同病院企業団によると、事故は救急搬送された20代男性の重症ARDS(急性呼吸窮迫症候群)の患者が、ICUに入院中に発生した。人工呼吸器を装着し、身体抑制を行っていたが、看護師がベッドから離れた8分後に、安全ベルトを外し、人工呼吸と中心静脈カテーテル等を自ら引き抜き、30cmのベッド柵を飛び越えて後頭部から転落。脳死状態となり、3カ月後に亡くなった。

1審「予見し得たとは認められない」「非常に稀な事故」

男性が死亡したのは病院が防止措置を怠ったのが原因として、遺族は約8200万円の損害賠償を求めた。1審の高知地裁は「呼吸苦、もしくはせん妄またはその両方により不穏状態に陥り、これによりベッドから転落する危険があることを予見し得たとは認められない」として請求を棄却した。

1審判決によると、「転落する19時間前には不穏行動があったが、鎮静を継続することで概ね傾眠ないし軽い鎮静状態(RASS-1~-2)にあった。転倒転落アセスメントやせん妄評価を実施しており、転落6時間前には転倒・転落のリスクは相当低下、27分前には爪切りを行える程度に落ち着いていた」と評価。「ICUに入院していた患者がベッドから転落するという事故は被告病院でも皆無。ICU臨床ガイドラインにも転落に関する記載はなく、非常に稀な類型の事故。そもそも発生を予見することが著しく困難」と結論づけた。

2審「予見可能性がなかったとは認めがたい」

一方、2審高松高裁判決では「気管内挿管を受けた状態では、浅い鎮静化にある患者が突発的に危険行動を取ることは珍しくない。転落19時間前に暴れる、5時間前に気管チューブを握るなど2度に渡り不穏行動があり、不穏の程度が大きかったことから予見可能性があった」と、一審判決を覆し、予見可能性を認めた。転倒転落アセスメント評価については「被控訴人病院の内部評価にすぎず、この評価が存在することで予見可能性がなかったとは認めがたい」と判断した。

さらに、「通常はICU全体を見渡せる人員を常時1人確保すべきところを確保しておらず、結果回避義務違反に当たる」「浅い鎮静に留まっていた以上、ナースコールの設置義務があった」「転落を予見できたのだから、離床センサーを設置すべきだった」ことなどを病院の過失として指摘した。・・・・」

 

結局この裁判は医療における予見可能性、回避可能性があったのかどうか、注意義務違反があったのか、というのが争点だと思います。

 

正直臨床現場の、特に救急中心の診療科で病院勤務歴がある程度ある自分からすると、この判例がでてしまうと医療が萎縮するし助けたい患者さんも助けられなくなるな、というのが本音です。

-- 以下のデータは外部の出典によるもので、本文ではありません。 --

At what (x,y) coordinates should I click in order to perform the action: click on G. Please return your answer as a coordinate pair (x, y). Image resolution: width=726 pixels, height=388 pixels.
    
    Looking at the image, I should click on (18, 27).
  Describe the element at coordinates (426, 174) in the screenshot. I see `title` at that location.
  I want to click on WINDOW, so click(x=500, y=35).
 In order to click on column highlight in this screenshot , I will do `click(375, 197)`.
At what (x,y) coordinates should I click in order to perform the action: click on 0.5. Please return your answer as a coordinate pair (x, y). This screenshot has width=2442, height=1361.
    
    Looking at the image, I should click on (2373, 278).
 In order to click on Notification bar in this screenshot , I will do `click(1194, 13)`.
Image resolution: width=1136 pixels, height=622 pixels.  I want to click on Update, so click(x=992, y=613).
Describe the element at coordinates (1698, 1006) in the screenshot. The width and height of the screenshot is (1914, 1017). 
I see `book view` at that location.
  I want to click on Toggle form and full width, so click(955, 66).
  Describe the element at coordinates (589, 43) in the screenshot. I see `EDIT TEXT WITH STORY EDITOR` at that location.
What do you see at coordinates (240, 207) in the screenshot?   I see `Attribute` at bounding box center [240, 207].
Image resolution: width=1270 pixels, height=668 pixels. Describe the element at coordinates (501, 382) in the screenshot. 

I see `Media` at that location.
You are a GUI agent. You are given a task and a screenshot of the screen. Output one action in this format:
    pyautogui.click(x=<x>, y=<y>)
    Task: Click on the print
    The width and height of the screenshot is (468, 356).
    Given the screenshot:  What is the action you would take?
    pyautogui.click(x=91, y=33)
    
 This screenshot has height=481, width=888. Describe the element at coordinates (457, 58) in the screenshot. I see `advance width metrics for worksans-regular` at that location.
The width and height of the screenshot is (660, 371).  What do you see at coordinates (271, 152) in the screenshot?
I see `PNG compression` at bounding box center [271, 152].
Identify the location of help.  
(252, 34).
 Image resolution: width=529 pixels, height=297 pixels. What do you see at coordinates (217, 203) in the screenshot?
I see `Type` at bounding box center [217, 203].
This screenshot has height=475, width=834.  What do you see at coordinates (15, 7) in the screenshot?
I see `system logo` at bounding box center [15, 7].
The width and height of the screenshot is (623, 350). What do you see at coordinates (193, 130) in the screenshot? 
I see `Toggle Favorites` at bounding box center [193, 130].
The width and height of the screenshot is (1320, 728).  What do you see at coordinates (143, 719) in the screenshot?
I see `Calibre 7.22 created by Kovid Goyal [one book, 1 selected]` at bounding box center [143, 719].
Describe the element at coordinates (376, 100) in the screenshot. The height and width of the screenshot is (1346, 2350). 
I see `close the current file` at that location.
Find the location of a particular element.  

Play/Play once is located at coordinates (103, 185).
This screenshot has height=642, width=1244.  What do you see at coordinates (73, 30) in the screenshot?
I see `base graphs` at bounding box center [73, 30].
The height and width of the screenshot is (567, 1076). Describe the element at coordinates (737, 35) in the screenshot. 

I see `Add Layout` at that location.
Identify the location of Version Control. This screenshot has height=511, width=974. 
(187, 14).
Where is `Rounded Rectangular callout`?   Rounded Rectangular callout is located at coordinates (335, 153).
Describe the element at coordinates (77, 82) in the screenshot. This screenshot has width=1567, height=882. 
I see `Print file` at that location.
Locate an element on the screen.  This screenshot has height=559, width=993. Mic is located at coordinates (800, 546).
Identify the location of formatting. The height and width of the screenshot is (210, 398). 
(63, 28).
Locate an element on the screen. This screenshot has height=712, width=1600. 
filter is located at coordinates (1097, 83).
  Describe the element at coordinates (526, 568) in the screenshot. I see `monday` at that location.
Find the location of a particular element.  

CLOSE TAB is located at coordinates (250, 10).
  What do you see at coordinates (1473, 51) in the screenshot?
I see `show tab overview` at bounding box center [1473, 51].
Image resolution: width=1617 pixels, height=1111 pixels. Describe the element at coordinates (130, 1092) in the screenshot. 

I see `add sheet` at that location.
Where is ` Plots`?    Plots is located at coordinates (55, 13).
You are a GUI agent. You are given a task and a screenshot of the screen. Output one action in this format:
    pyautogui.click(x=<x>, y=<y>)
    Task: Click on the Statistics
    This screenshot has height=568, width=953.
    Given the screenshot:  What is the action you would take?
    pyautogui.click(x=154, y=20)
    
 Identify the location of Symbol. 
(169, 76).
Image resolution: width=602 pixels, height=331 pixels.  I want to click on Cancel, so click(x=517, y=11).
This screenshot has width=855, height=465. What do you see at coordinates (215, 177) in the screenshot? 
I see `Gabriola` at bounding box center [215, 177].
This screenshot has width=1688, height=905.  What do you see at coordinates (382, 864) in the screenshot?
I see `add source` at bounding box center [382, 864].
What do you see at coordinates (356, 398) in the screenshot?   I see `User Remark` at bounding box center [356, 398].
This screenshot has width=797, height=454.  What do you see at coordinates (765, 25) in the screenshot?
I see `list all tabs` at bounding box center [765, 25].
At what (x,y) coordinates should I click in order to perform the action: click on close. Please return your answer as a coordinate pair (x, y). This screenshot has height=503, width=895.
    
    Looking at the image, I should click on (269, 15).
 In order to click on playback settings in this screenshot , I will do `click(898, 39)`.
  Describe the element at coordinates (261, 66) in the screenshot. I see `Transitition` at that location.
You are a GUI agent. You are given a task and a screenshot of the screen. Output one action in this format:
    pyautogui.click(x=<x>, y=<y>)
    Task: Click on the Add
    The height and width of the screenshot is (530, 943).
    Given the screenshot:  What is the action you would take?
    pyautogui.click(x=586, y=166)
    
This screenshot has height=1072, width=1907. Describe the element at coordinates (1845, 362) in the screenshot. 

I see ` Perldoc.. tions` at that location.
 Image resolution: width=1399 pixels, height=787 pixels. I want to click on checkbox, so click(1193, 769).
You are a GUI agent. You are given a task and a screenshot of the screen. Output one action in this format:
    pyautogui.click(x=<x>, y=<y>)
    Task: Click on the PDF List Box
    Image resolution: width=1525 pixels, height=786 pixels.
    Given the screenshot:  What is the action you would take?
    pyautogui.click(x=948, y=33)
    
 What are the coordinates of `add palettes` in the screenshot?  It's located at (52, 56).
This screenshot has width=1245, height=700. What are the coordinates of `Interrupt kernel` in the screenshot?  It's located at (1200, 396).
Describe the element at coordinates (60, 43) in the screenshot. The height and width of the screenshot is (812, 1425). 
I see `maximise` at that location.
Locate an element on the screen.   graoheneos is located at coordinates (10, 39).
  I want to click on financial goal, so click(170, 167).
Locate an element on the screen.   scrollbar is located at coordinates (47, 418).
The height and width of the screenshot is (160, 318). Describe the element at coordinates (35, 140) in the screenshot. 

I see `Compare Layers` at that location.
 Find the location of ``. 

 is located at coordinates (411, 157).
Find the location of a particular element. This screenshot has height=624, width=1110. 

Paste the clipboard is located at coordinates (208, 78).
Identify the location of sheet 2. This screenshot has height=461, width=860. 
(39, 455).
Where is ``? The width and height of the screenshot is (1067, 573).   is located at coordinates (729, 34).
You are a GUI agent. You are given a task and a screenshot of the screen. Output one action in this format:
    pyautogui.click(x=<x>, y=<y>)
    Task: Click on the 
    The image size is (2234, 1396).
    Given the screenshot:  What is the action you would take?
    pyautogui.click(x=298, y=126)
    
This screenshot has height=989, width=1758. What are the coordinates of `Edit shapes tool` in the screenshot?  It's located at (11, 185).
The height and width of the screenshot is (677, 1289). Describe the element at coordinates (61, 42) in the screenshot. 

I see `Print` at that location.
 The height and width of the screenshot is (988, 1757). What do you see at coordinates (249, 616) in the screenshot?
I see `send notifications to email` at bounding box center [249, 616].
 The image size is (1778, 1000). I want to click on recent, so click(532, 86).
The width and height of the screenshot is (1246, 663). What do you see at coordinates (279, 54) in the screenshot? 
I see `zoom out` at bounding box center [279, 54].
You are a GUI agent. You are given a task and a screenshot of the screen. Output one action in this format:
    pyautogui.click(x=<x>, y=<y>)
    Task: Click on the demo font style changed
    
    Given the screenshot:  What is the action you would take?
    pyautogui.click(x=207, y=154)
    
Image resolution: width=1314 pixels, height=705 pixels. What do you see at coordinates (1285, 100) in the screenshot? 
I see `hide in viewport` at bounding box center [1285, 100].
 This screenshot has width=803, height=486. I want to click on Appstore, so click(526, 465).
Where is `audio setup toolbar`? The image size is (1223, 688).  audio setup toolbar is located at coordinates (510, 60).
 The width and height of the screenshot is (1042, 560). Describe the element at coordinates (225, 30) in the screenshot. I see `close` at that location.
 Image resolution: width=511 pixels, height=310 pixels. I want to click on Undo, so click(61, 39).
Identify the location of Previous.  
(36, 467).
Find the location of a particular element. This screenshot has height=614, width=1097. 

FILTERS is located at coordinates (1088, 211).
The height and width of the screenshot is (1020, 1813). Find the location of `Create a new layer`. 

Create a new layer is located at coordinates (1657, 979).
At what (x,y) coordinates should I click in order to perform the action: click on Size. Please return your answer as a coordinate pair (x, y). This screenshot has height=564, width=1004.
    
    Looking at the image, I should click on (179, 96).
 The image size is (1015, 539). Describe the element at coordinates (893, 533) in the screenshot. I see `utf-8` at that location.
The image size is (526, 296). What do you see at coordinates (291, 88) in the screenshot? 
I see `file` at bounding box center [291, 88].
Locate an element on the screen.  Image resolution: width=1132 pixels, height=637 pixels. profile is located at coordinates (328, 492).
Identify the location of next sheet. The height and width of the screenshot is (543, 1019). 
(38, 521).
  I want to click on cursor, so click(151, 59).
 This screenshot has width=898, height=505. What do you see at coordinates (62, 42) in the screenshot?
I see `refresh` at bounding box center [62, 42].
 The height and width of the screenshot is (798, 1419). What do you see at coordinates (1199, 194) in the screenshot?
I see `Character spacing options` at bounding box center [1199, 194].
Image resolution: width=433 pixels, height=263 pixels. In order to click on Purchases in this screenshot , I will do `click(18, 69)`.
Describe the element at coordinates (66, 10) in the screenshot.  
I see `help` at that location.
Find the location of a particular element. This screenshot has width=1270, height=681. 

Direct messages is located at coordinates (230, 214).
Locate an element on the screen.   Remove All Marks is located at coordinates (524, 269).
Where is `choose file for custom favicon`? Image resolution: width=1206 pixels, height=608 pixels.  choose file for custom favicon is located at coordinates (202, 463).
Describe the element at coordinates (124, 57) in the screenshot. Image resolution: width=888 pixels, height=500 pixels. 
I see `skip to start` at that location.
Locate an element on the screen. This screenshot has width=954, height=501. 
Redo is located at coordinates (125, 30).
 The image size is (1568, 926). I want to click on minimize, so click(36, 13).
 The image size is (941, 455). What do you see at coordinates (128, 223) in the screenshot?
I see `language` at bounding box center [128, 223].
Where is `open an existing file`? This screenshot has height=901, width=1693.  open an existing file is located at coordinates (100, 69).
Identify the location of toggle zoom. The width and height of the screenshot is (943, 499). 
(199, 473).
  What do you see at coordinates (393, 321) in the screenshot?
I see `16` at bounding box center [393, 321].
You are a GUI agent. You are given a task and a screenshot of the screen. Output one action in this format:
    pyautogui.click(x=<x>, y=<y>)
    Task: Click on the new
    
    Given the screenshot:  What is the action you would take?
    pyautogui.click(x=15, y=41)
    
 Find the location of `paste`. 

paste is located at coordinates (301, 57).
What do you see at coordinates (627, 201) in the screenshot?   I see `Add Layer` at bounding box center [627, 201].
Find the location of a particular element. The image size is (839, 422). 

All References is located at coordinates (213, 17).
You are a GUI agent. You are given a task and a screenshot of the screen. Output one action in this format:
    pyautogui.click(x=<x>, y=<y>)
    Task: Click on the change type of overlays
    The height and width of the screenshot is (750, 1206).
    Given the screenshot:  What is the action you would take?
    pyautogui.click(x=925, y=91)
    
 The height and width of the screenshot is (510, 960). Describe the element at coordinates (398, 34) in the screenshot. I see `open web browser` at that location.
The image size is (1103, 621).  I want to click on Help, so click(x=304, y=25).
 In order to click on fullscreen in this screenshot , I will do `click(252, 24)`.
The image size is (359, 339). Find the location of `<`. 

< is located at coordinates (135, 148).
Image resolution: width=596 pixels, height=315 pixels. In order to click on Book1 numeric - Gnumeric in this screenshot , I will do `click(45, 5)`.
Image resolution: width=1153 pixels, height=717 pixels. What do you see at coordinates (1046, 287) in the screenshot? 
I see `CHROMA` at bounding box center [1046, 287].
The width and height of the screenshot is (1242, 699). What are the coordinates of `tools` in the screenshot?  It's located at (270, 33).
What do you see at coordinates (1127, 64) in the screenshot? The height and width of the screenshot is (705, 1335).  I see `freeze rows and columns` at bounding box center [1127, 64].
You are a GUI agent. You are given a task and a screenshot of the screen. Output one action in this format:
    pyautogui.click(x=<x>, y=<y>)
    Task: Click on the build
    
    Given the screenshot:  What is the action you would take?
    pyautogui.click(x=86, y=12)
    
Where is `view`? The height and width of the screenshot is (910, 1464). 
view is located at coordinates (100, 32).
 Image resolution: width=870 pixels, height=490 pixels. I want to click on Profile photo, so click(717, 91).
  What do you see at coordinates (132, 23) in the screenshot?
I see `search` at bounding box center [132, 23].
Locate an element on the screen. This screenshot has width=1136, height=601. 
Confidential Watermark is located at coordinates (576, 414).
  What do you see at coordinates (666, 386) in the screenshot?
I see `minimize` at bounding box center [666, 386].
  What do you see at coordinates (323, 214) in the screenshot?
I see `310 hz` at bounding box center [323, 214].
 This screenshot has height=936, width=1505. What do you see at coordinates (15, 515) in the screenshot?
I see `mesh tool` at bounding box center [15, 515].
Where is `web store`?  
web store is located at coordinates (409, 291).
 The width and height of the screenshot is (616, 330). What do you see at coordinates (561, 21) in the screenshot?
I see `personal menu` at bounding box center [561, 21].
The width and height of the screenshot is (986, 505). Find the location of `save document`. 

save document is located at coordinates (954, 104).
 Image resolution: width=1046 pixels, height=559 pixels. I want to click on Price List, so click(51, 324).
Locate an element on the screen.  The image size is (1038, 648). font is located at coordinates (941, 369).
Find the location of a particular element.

ある一定レベルの医療を提供しているにも関わらず、亡くなったという結果をもって「予見可能性があった、注意義務違反だ」と事後に断定されてしまうのが頻発するようであれば、正直全員身体拘束するか家族につきっきりで看てもらうしか病院としては対応策がなくなります。せん妄なんてどんなに頭がクリアな方でも高齢者であれば手術や検査前後で一定数おきますし、体調不良時の意識障害なんて本当に誰でも十分に起きうる話です。

ICU入室するなら必ず身体抑制必須にするの?と言われれば臨床的な感覚としてはその必要性はないですが、本件の結果を鑑みて予見可能義務の見地から考えると今後は現実的にはほぼ完全抑制しなきゃいけなくなるのではないでしょうか?・・・・あと高齢者でもそうですよね。

結果として誤嚥リスクが高くなろうが獅子筋力低下が顕著に進み廃用リスクが高くなろうが、判例で出てしまった異常は病院や現場は対策しなきゃいけないですから大多数の国民や患者さんにとっては不利益をもたらす形になると思います。

 

弁護士の先生は本裁判の結果が医療全体、社会全体に及ぼす影響も考えて判決を下しているのでしょうか?医療における予見可能性、回避可能性などの注意義務はどのレベルまで医療者が責を負うべきなのでしょうか?

これから社会で働き手がさらに少なくなる中、医療現場はさらに過酷な人手不足、介護士不足、看護師不足とも戦わなければいけません。病院の注意義務違反、予見可能性、回避可能性違反の裁判が頻回に起こるようであればますます医療提供体制が貧弱化し現場が悪循環に陥ると思います。

医療者からの見方、弁護士からの見方、一般の方からの見方、もちろん全然違うと思います。が、社会全体の最適化を考えるという点からは同じ日本人として同じだと思っています。今後は社会全体のコンセンサスが必須ですね。

 

皆さんはどこまで医療機関の責任が問われるべきだと思いますか?よければご意見くださいね。